(Beginning of EXTRACTED DATA)

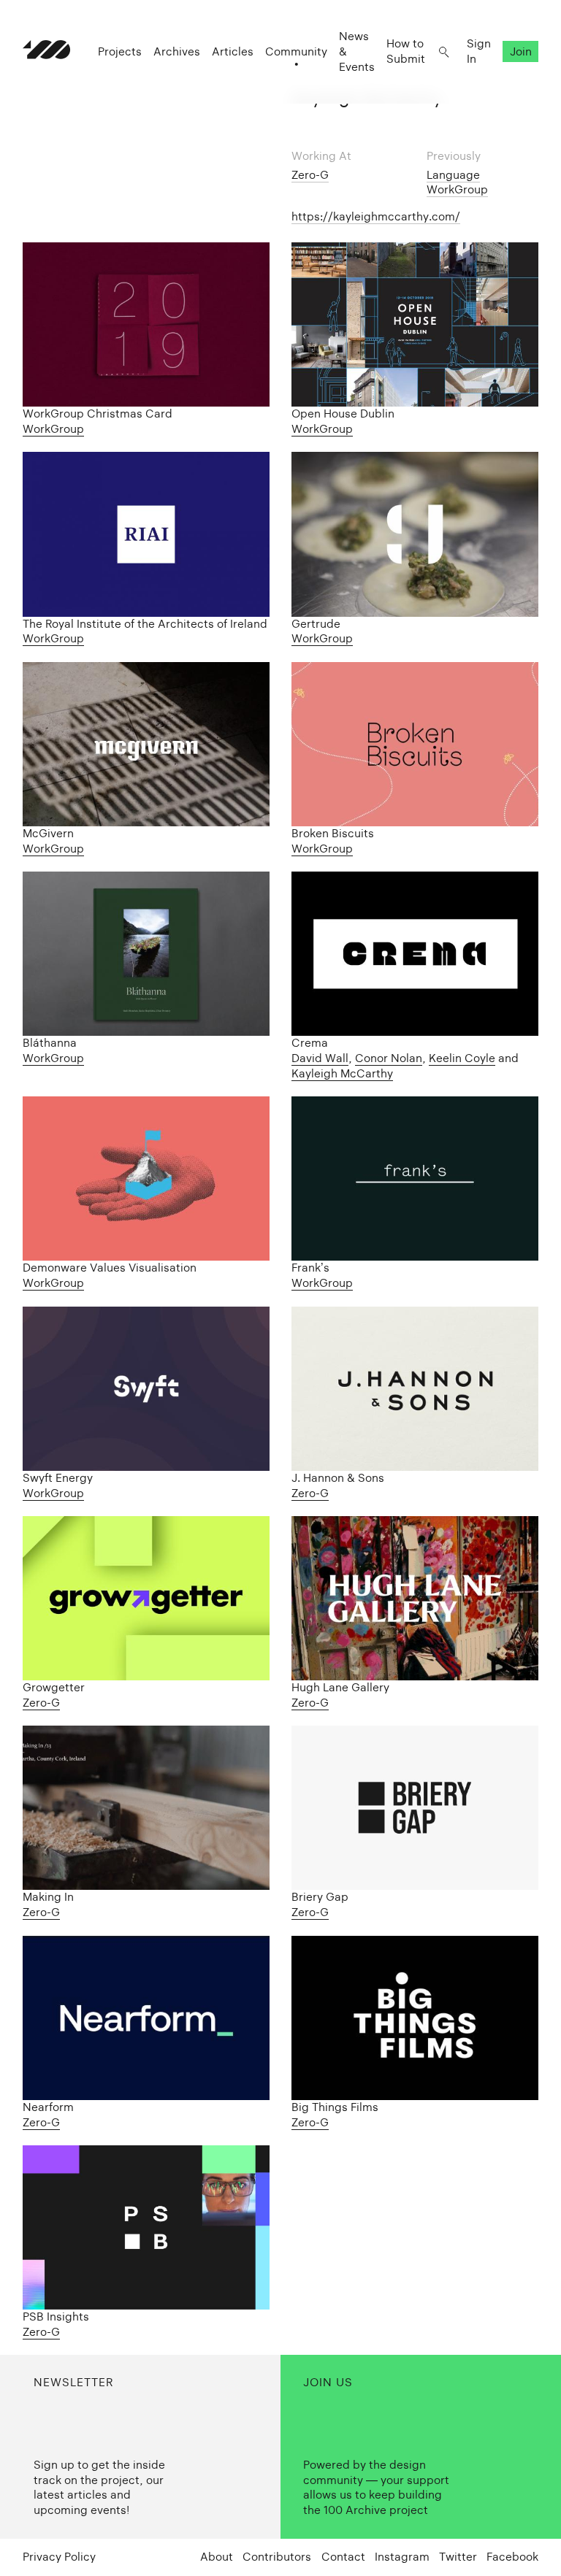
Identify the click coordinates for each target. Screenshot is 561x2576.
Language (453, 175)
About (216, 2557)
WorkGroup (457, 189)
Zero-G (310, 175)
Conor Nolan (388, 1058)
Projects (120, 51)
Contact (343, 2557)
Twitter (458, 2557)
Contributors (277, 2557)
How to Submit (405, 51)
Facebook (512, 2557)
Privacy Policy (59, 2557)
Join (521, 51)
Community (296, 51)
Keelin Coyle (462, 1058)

(End of EXTRACTED DATA)
(Beginning of EXTRACTED DATA)

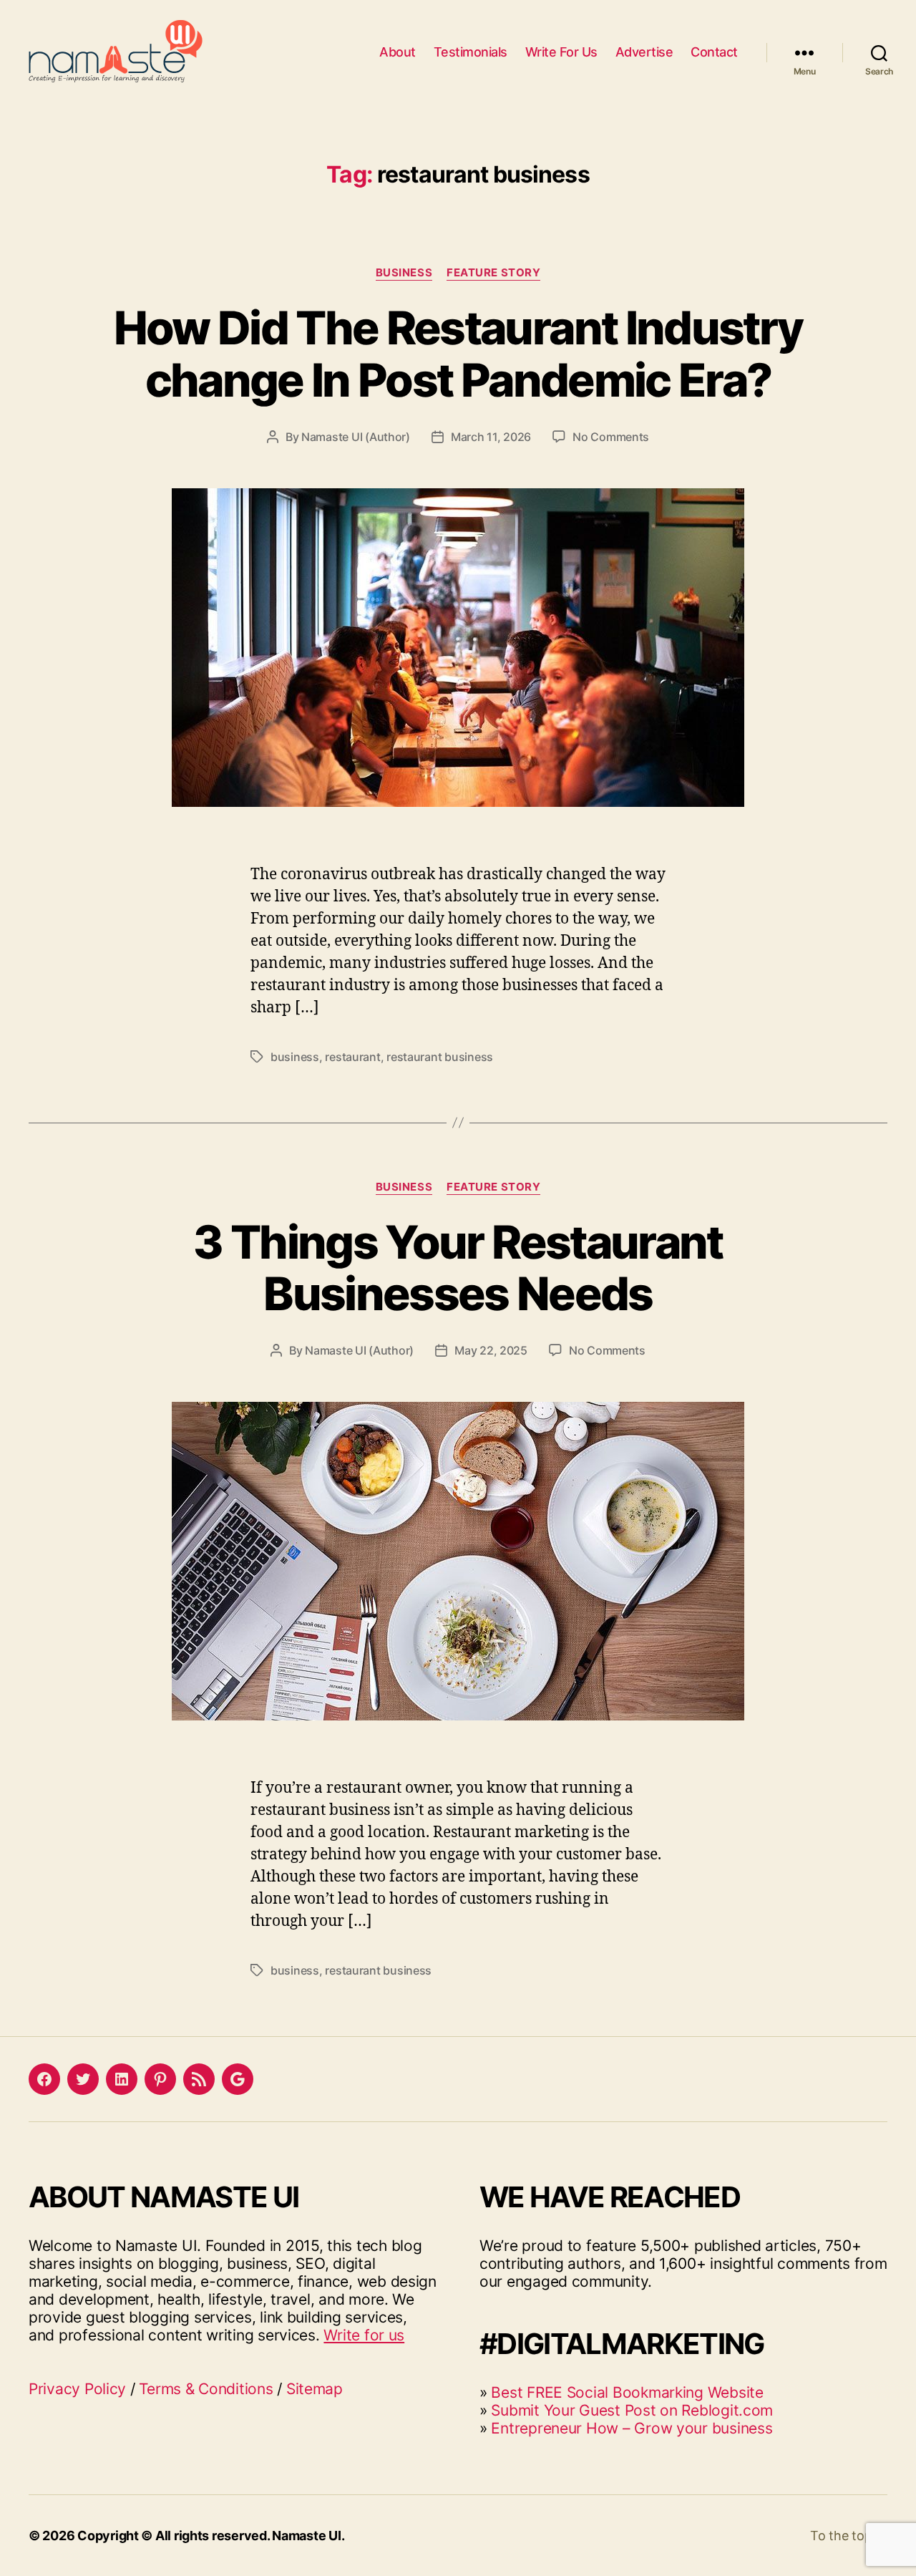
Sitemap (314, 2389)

(End of EXTRACTED DATA)

§ **EXERCISE AIM**
In the entries above, please find the line with "Identify the click" and the line with "Keelin Coyle (462, 1058)", then write out exactly those two lines and every line between them, and nothing more.

§ **REPLY TO THE EXERCISE**
Identify the click coordinates for each target. Screenshot is 561x2576.
Language (453, 175)
About (216, 2557)
WorkGroup (457, 189)
Zero-G (310, 175)
Conor Nolan (388, 1058)
Projects (120, 51)
Contact (343, 2557)
Twitter (458, 2557)
Contributors (277, 2557)
How to Submit (405, 51)
Facebook (512, 2557)
Privacy Policy (59, 2557)
Join (521, 51)
Community (296, 51)
Keelin Coyle (462, 1058)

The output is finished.